Verwerving van technisch nieuwe kennis houdt in dat er onderzoek wordt verricht naar de grondslagen van een bepaald fysiek verschijnsel en inzicht wordt verkregen in een onbekend werkingsprincipe van dat fysieke verschijnsel. Naar mijn mening is hiervan in uw werkzaamheden geen sprake en wordt aldus niet voldaan aan het eerste criterium. Tijdens de hoorzitting gaf u in reactie op de vraag welk onbekend werkingsprincipe u onderzoekt, te kennen dat het bij de aanleg van infrastructuur in de Noordzee gaat om het verkrijgen van inzicht in waterstromingen, golfbewegingen, gedragingen van sedimenten en de variabelen die dit beïnvloeden: 'Het gaat om het inzichtelijk maken van die relaties'. Weliswaar leidt uw onderzoek tot een beschrijving/model waarin de relaties tussen enerzijds infrastructuur en anderzijds variabelen zoals waterstromingen, golfbewegingen, gedragingen van sedimenten worden beschreven (waardoor voorspellingen met betrekking tot de effecten over een grotere schaal en tijd kunnen worden gedaan), maar hierdoor wordt geen nieuwe technische kennis verkregen.
Uit uw informatie concludeer ik dat u bestaande technieken en ecologische processen analyseert en beoordeelt. U bekijkt bijvoorbeeld wat de beïnvloedende factoren en verschijnselen zijn bij de aanleg van een groot eiland. Ook bekijkt u blijkens de negen onderzoeksvragen welke verschijnselen er (kunnen) optreden, welke aspecten van belang zijn (getijdenwerking, stromingen, golven) en wat de effecten van nieuwe infrastructurele werken (kunnen) zijn. Dat uw onderzoek gericht is op het vermeerderen van nieuwe technische kennis door het verklaren van een onbekend verschijnsel is mij niet gebleken. Uw werkzaamheden zijn naar mijn mening dan ook niet gericht op het verklaren van bepaalde verschijnselen als wel op het analyseren en beoordelen van (eventuele menselijke ingrepen in) bestaande ecologische processen. Nu niet voldaan is aan het eerste criterium, laat ik het tweede criterium verder buiten beschouwing.
Uw werkzaamheden zijn op grond van bovenstaande bevindingen geen technisch-wetenschappelijk onderzoek in de zin van de Wet.

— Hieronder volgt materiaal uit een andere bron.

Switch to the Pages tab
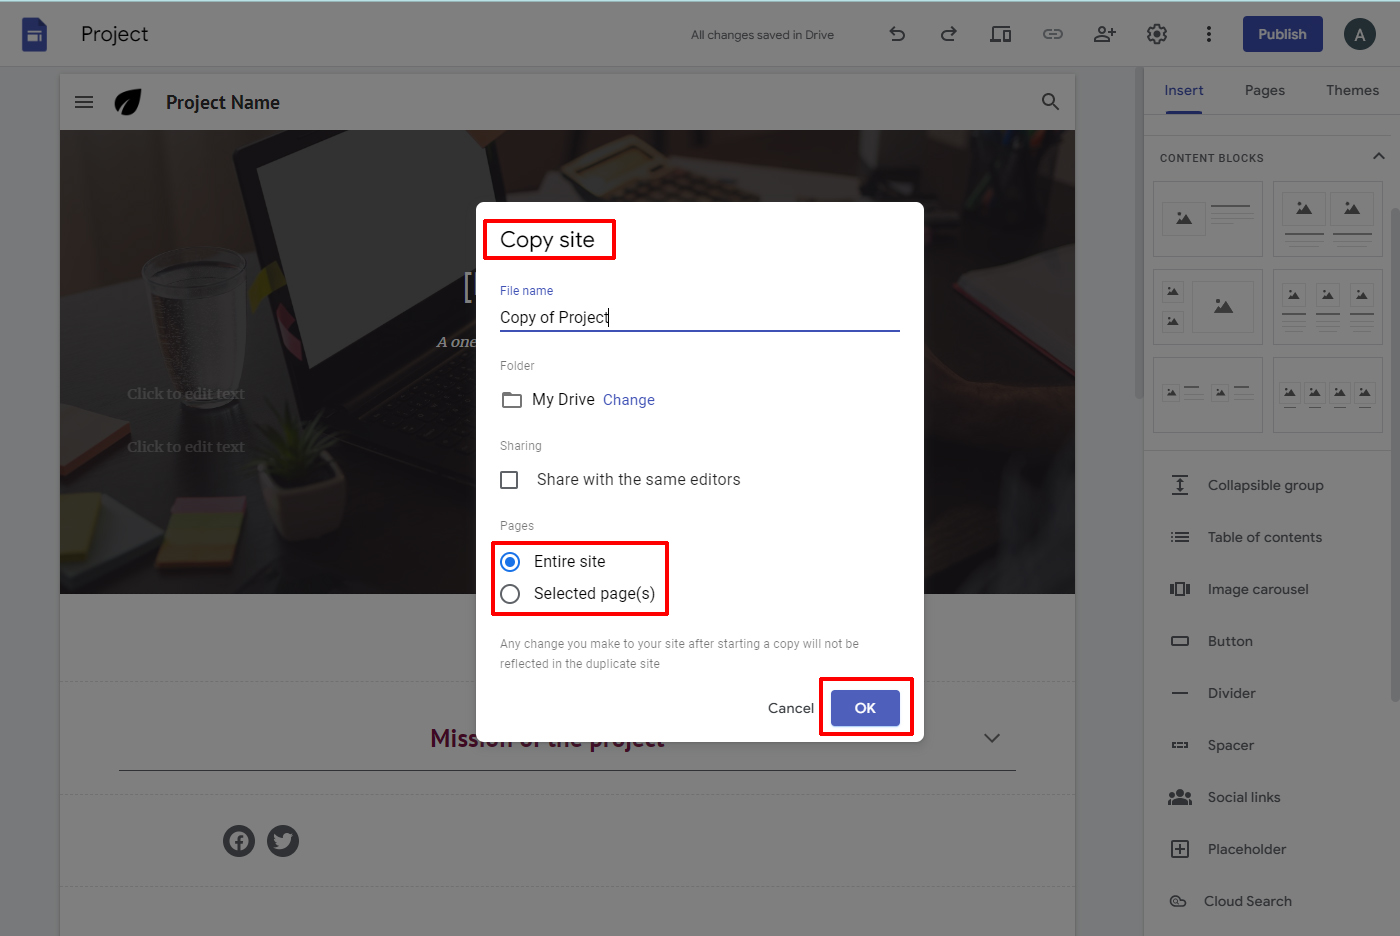 tap(1264, 90)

Evenmin is mij gebleken dat uw werkzaamheden als ontwikkelingswerk of als haalbaarheidsonderzoek kunnen worden aangemerkt.

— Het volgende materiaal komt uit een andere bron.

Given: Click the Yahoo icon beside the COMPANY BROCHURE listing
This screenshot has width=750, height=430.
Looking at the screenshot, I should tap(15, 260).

Project 182 'Technieken voor de opslag van baggerspecie in open putten'
U verricht in dit project onderzoek naar de mogelijkheden om verontreinigde baggerspecie in een depot, in stromende rivier zodanig te kunnen opslaan dat de verspreiding van verontreiniging via grond- en oppervlakte water minimaal is. Om een dergelijk depot te kunnen aanleggen, dient naar uw zeggen onderzoek te worden verricht naar de relaties tussen de depotconstructie, de aard van de baggerspecie en de omgevingsinvloeden. Binnen dit project onderscheidt u enkele deelprojecten. Deze deelprojecten zijn onderstaand beschreven. De nieuwe kennis zal uiteindelijk in een model worden vastgelegd. U bent van mening dat uw werkzaamheden technisch-wetenschappelijk onderzoek in de zin van de Wet zijn.
1: 'Onderzoek ontwerpgrondslagen put- en depotconstructie '.

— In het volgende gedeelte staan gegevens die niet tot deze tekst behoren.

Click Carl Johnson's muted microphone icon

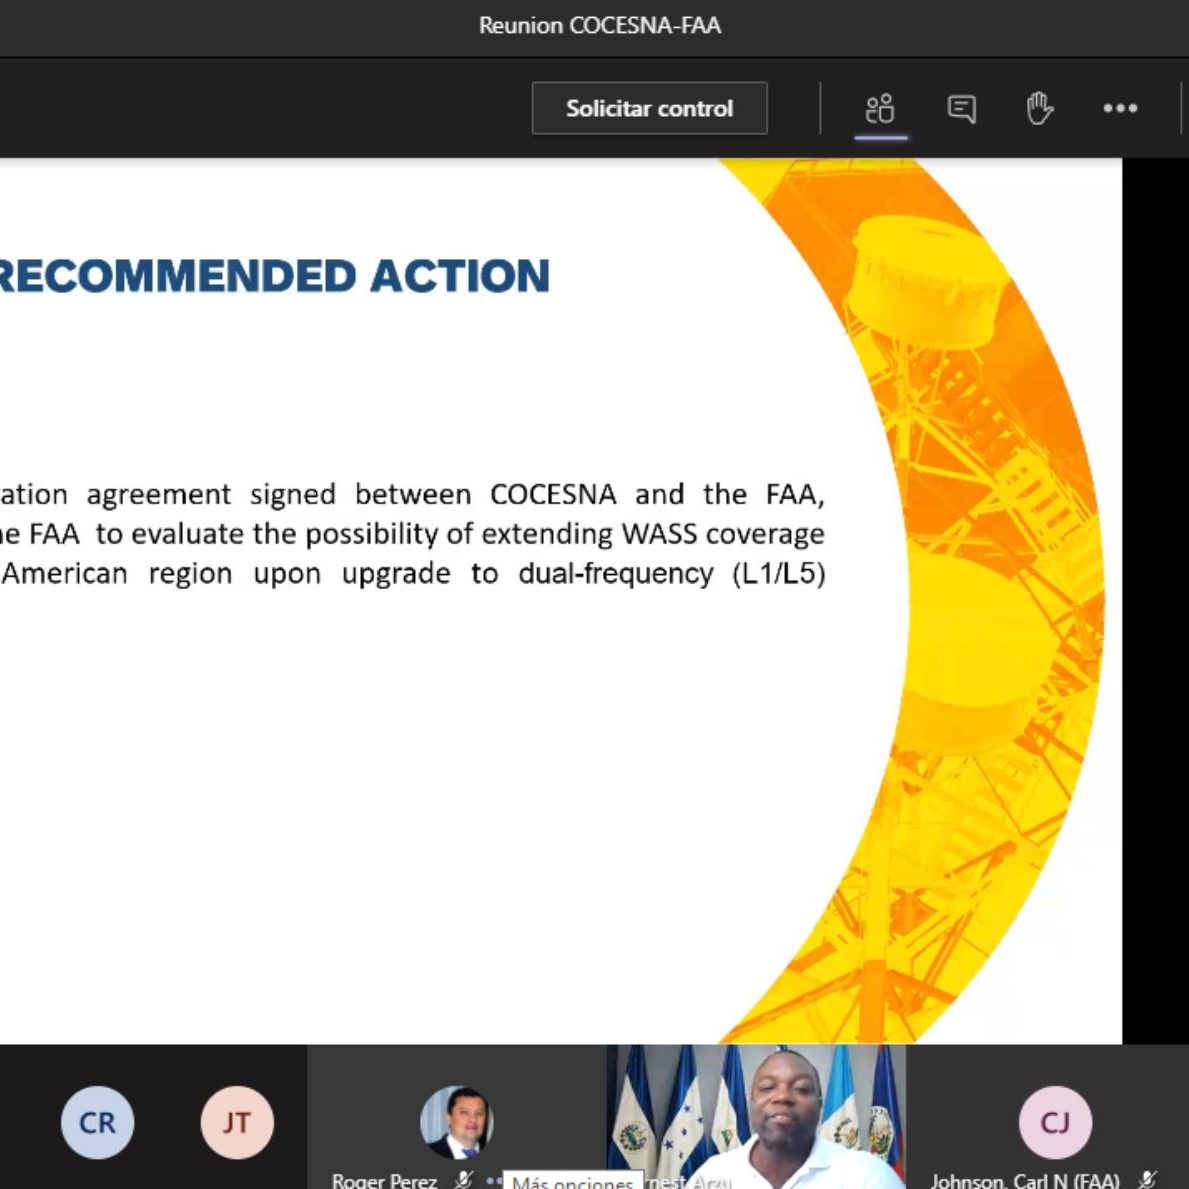pyautogui.click(x=1148, y=1180)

Bijzondere aandachtspunten in dit deelproject zijn volgens u:
. het verkrijgen van de benodigde nieuwe technische inzichten in ontwerpgrondslagen van een zodanige putconstructie die zodanige hydraulische omstandigheden creëert dat de verspreiding van baggerspecie en verontreiniging wordt geminimaliseerd;
. de omgang met fijne losgepakte zandlagen op een diepte van 5 tot 20 meter die kunnen leiden tot zettingsvloeiingen en leiden tot instortingsgevaar van de put wand;
. de isolatie aan de onder- en bovenkant ter voorkoming van verspreiding via oppervlaktewater;
. een stroomverlammingsconstructie om erosie te minimaliseren.